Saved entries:
=== Begin Enclosure ===

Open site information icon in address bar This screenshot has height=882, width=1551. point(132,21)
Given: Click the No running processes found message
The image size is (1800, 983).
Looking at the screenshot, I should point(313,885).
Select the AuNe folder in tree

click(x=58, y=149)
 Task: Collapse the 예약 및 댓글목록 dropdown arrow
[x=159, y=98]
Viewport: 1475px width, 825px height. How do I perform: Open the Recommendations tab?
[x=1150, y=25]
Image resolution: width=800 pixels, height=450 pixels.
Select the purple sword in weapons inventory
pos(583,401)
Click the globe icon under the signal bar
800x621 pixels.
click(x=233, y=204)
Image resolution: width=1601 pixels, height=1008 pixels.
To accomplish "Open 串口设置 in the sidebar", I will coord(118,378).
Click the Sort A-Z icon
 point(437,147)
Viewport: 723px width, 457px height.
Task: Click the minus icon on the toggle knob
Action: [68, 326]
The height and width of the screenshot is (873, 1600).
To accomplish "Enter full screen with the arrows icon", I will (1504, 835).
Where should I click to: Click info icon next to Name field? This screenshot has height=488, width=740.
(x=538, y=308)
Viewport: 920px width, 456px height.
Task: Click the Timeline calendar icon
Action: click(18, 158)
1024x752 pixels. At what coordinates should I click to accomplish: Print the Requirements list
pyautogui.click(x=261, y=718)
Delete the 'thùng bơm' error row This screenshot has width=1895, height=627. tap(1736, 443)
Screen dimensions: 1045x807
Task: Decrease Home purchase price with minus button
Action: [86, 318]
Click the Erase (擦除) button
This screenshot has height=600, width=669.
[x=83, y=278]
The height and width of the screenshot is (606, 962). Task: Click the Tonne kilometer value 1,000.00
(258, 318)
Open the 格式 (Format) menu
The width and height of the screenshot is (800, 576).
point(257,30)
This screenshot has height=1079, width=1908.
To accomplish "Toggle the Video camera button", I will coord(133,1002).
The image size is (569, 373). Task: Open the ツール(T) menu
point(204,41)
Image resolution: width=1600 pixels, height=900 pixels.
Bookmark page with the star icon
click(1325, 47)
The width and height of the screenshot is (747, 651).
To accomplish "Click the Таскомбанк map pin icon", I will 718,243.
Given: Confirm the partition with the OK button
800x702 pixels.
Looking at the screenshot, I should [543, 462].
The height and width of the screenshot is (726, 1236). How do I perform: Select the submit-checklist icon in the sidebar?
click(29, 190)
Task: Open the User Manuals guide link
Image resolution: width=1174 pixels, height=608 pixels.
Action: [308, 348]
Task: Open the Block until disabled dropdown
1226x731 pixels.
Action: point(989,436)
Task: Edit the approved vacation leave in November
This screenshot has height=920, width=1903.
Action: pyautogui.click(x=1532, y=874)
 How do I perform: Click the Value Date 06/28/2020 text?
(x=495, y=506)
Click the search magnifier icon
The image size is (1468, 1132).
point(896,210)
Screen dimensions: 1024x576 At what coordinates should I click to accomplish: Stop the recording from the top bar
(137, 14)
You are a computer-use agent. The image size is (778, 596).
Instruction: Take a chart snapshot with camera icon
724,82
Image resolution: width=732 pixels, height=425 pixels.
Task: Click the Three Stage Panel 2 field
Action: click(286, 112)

=== End Enclosure ===

* [GOAL OF THE EXERCISE] Each entry above is to be quoted exactly.

* [OUTPUT FOR THIS EXERCISE]
Open site information icon in address bar This screenshot has height=882, width=1551. point(132,21)
Given: Click the No running processes found message
The image size is (1800, 983).
Looking at the screenshot, I should point(313,885).
Select the AuNe folder in tree

click(x=58, y=149)
 Task: Collapse the 예약 및 댓글목록 dropdown arrow
[x=159, y=98]
Viewport: 1475px width, 825px height. How do I perform: Open the Recommendations tab?
[x=1150, y=25]
Image resolution: width=800 pixels, height=450 pixels.
Select the purple sword in weapons inventory
pos(583,401)
Click the globe icon under the signal bar
800x621 pixels.
click(x=233, y=204)
Image resolution: width=1601 pixels, height=1008 pixels.
To accomplish "Open 串口设置 in the sidebar", I will coord(118,378).
Click the Sort A-Z icon
 point(437,147)
Viewport: 723px width, 457px height.
Task: Click the minus icon on the toggle knob
Action: [68, 326]
The height and width of the screenshot is (873, 1600).
To accomplish "Enter full screen with the arrows icon", I will (1504, 835).
Where should I click to: Click info icon next to Name field? This screenshot has height=488, width=740.
(x=538, y=308)
Viewport: 920px width, 456px height.
Task: Click the Timeline calendar icon
Action: click(18, 158)
1024x752 pixels. At what coordinates should I click to accomplish: Print the Requirements list
pyautogui.click(x=261, y=718)
Delete the 'thùng bơm' error row This screenshot has width=1895, height=627. tap(1736, 443)
Screen dimensions: 1045x807
Task: Decrease Home purchase price with minus button
Action: [86, 318]
Click the Erase (擦除) button
This screenshot has height=600, width=669.
[x=83, y=278]
The height and width of the screenshot is (606, 962). Task: Click the Tonne kilometer value 1,000.00
(258, 318)
Open the 格式 (Format) menu
The width and height of the screenshot is (800, 576).
point(257,30)
This screenshot has height=1079, width=1908.
To accomplish "Toggle the Video camera button", I will coord(133,1002).
The image size is (569, 373). Task: Open the ツール(T) menu
point(204,41)
Image resolution: width=1600 pixels, height=900 pixels.
Bookmark page with the star icon
click(1325, 47)
The width and height of the screenshot is (747, 651).
To accomplish "Click the Таскомбанк map pin icon", I will 718,243.
Given: Confirm the partition with the OK button
800x702 pixels.
Looking at the screenshot, I should [543, 462].
The height and width of the screenshot is (726, 1236). How do I perform: Select the submit-checklist icon in the sidebar?
click(29, 190)
Task: Open the User Manuals guide link
Image resolution: width=1174 pixels, height=608 pixels.
Action: [308, 348]
Task: Open the Block until disabled dropdown
1226x731 pixels.
Action: point(989,436)
Task: Edit the approved vacation leave in November
This screenshot has height=920, width=1903.
Action: pyautogui.click(x=1532, y=874)
 How do I perform: Click the Value Date 06/28/2020 text?
(x=495, y=506)
Click the search magnifier icon
The image size is (1468, 1132).
point(896,210)
Screen dimensions: 1024x576 At what coordinates should I click to accomplish: Stop the recording from the top bar
(137, 14)
You are a computer-use agent. The image size is (778, 596).
Instruction: Take a chart snapshot with camera icon
724,82
Image resolution: width=732 pixels, height=425 pixels.
Task: Click the Three Stage Panel 2 field
Action: click(286, 112)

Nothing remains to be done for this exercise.